Were you looking for an excuse to move out of nosebleed equities and into something (relatively) safer?
Do your eyes glaze over when people like us try to bore you with all kinds of annoying “analysis”?
Do you long for an idiot-proof rationale for changing your asset allocation but don’t want to be the guy who has to admit later that your decision was based on some arbitrary “trend” lines the market equivalent of a tarot card reader drew on a chart?

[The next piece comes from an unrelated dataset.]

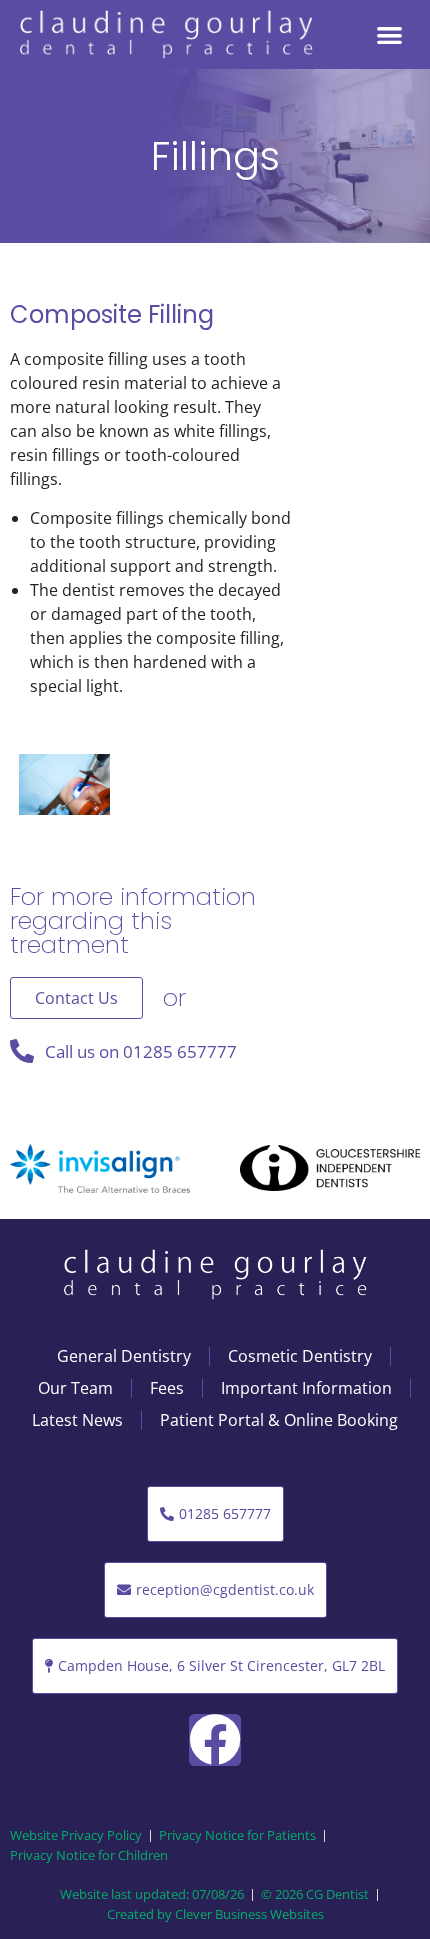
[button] (390, 34)
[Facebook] (215, 1740)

Well then “seasonal” trends are for you.
Here’s SocGen’s Andrew Lapthorne.
With summer fast approaching in the UK (we know this as our office air conditioning has broken down), we discussed seasonality last week with an ex-colleague and now client. There is a wealth of interesting research out there discussing and documenting seasonal trends and market moods. Sandrine Ungari on the SG Cross Asset Quant team pointed us to a paper inferring that SAD financial analysts could be at fault, and of course as is commonplace these days you can even buy a whole host of ETF’s based around seasonal trading.
The evidence from the US bonds and equity markets looks compelling (see below), with June to September among the weakest months for equities but the strongest for bonds. Is this summer holiday related? Well, a quick check reveals these patterns do not exist in Australia, where children are actually at school from July to September. Going on holiday? Consider buying bonds.